Garlic Roasted Pork Loin & Sweet Potatoes with Raspberry Chipotle Glaze
I love pork roasts. I love how you can put just about any flavor on it, and it just partners with it so well.
I make a lot of pork roasts for everyday meals, Sunday dinners, & special occasions. I always have one in the freezer ready to go because I purchase a lot of whole pork loins, and then have my local butcher slice it into individual roasts (and pork chops ) for me. Huge money saver!
Now, I also love one dish meals. I mean, who doesn’t? Simple preparation & easy clean-up is a major recipe turn-on for me.
Recently I had the opportunity to try the Original Roasted Raspberry Chipotle Sauce from Fischer & Wieser & I fell in love with it instantly. Thankfully I didn’t eat the entire bottle of it with the bag of pretzels I couldn’t help dipping in it – or I would have never created this pork & sweet potato recipe, and that would be a real shame. A travesty even. It’s just that delicious.

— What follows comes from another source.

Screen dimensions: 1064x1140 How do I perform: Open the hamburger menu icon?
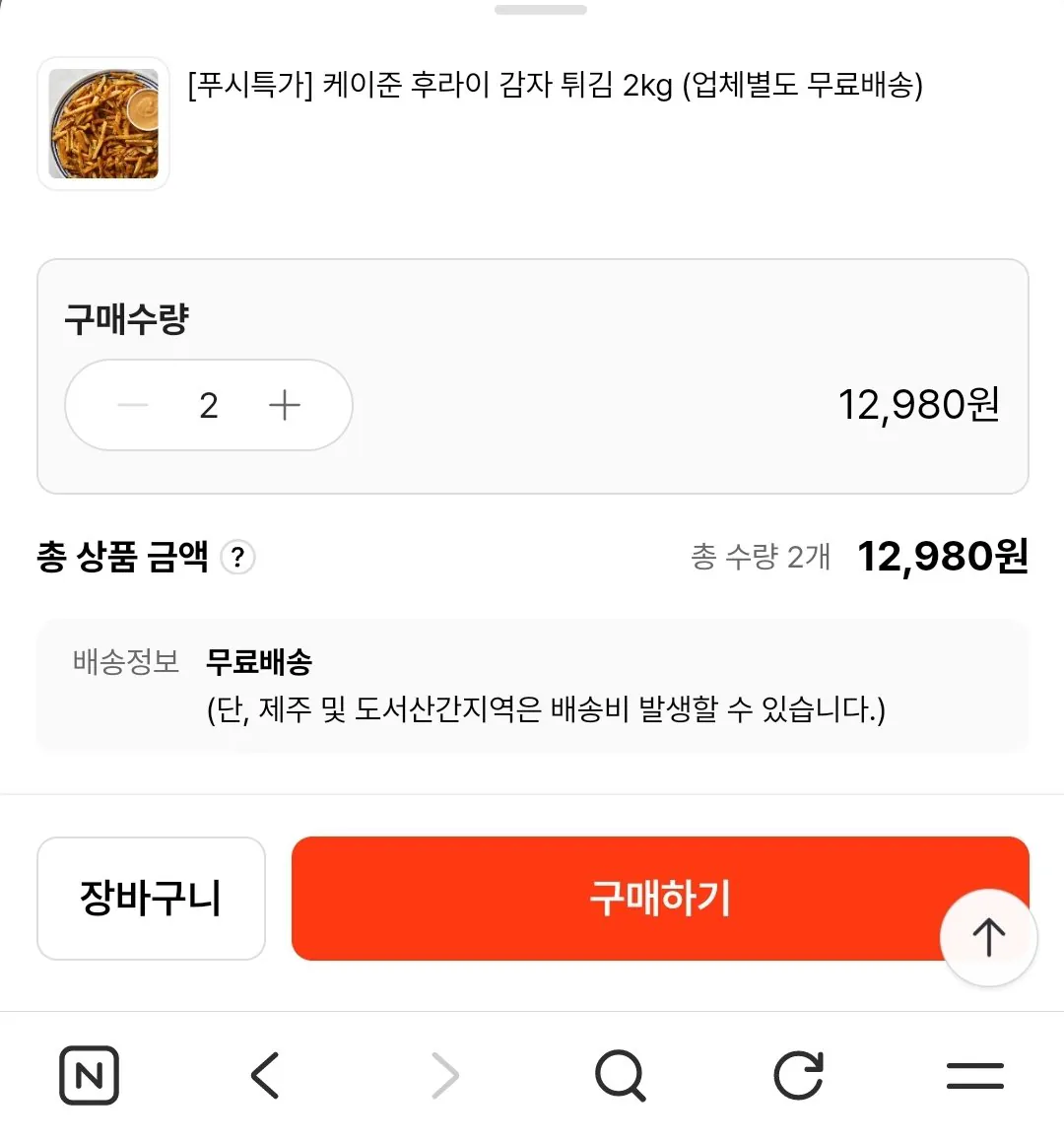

When we sat down to eat, my entire family couldn’t stop raving about how good it was. Even my 2 year old wanted seconds. You know you have a winner when that occurs!

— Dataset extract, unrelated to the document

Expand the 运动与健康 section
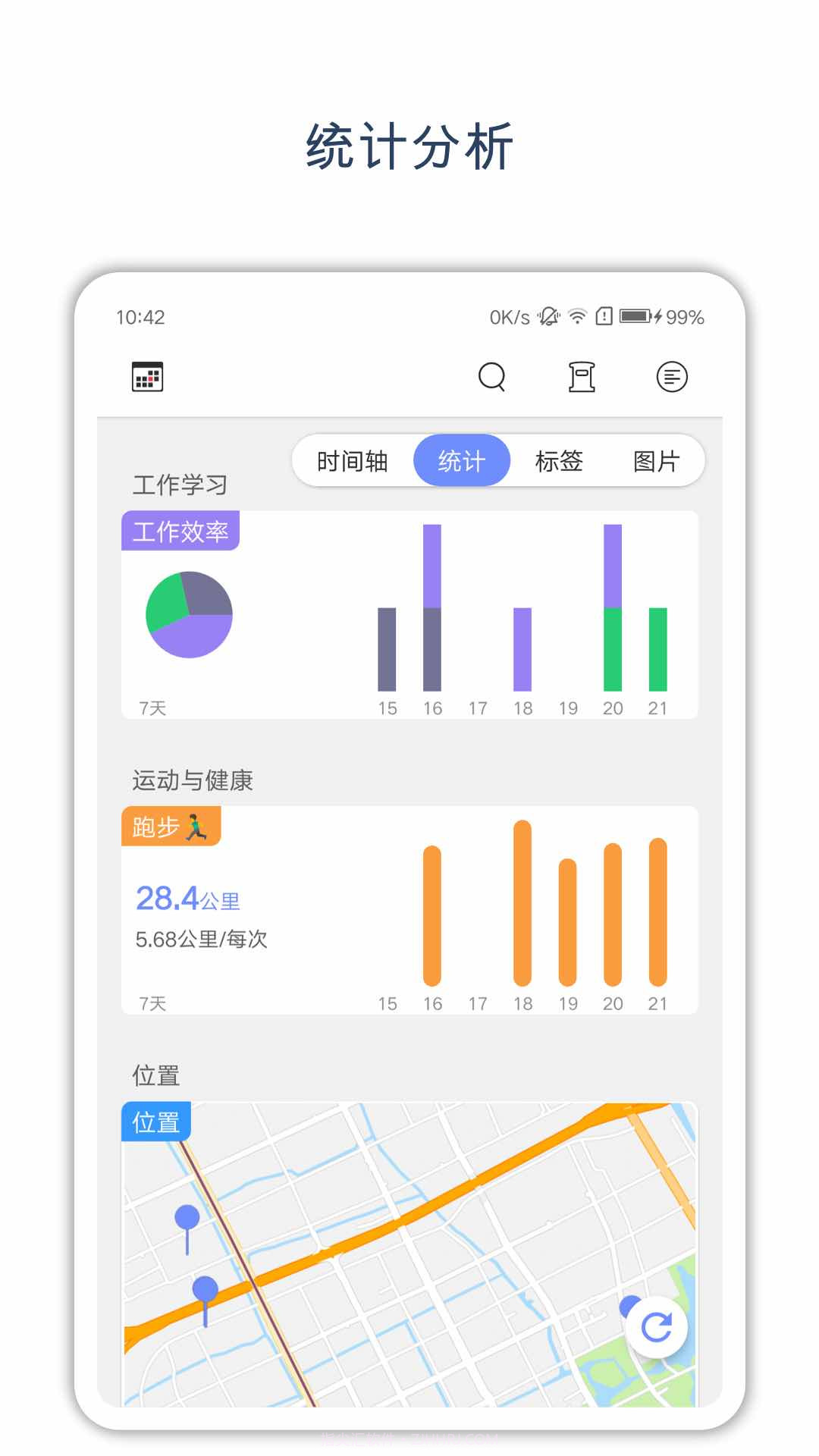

Remember, I said easy – right? Let me show you how I did it.
In a food processor or blender, puree together your garlic, Italian seasoning, & olive oil.
In a small bowl, mix 3 tablespoons of the garlic oil mixture with 1/2 cup of raspberry chipotle sauce.
In a large bowl, mix together the sauce mixture with the sweet potatoes.
Sprinkle the pork roast with salt & pepper. Give it a quick sear on all sides in a hot pan. Place in a 9×13 baking dish & rub with the remaining garlic oil mixture. Pour the sweet potatoes around the roast.
Spread 1/2 cup of the raspberry chipotle sauce on top of the pork roast.
Cook at 350 degrees for until the internal temperature comes to 145 degrees, about 1 hour. Let rest for 10 minutes before slicing.
If you have any leftovers, try them out in this pork taco recipe. It’s fantastic!
- 1 2-3 pound pork loin roast
- 6 cloves garlic
- 1 tablespoon Italian seasoning
- 2-3 tablespoons olive oil
- 4 large sweet potatoes, peeled & chopped into 1 inch pieces
- 1 cup roasted raspberry chipotle sauce
- salt & pepper to taste
- Preheat oven to 350 degrees.
- In a food processor or blender, puree the garlic cloves, Italian seasoning, & enough olive oil to make a spreadable paste.
- Mix ¼ of the garlic oil mixture in a small bowl with ½ cup of the raspberry chipotle sauce. In a large bowl, combine the sweet potatoes with the sauce mixture. Set aside.
- Season the pork roast with salt & pepper; sear quickly on all sides in a hot pan. Place in a 9x13 baking pan & rub the remaining garlic oil mixture all over it. Pour the sweet potatoes around the pork roast. Spread the remaining ½ cup of raspberry chipotle sauce on top of the pork roast.
- Bake uncovered - until the internal temperature reaches 145 degrees, about 1 hour. Let rest 10 minutes before slicing.
*Fischer & Wieser sent me a sampling of their products to use in this recipe. All recipes & opinions stated are my own.